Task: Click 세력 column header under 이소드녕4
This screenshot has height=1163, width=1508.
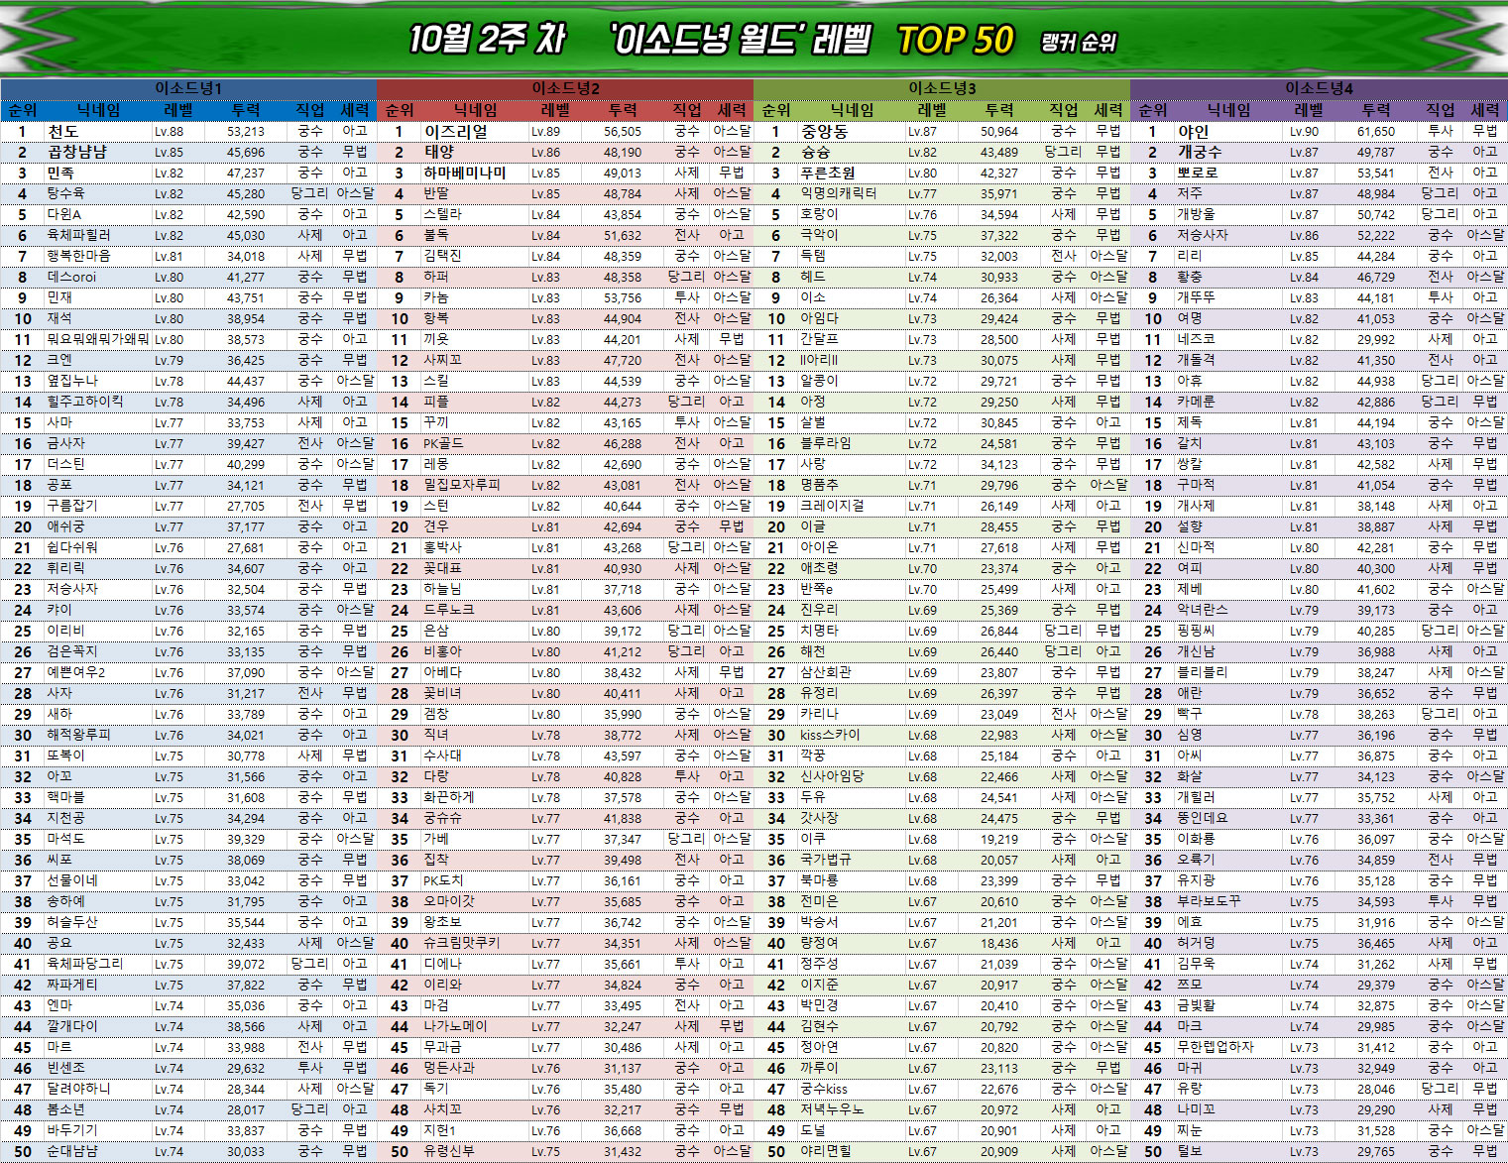Action: pyautogui.click(x=1484, y=110)
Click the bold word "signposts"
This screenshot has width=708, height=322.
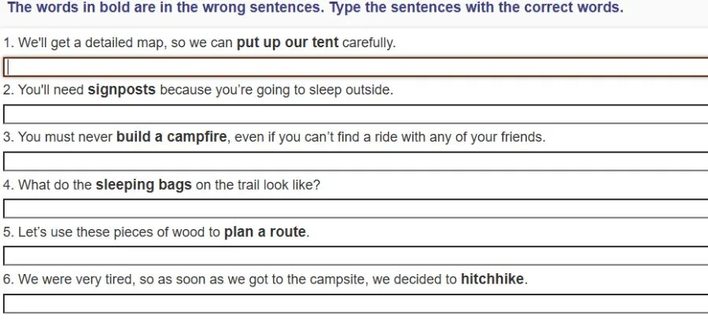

== == ==

## Job
Copy every line above word for word, leaving out the pictures.

## Reply
Task: Click 세력 column header under 이소드녕4
This screenshot has height=1163, width=1508.
Action: pyautogui.click(x=1484, y=110)
Click the bold word "signposts"
This screenshot has width=708, height=322.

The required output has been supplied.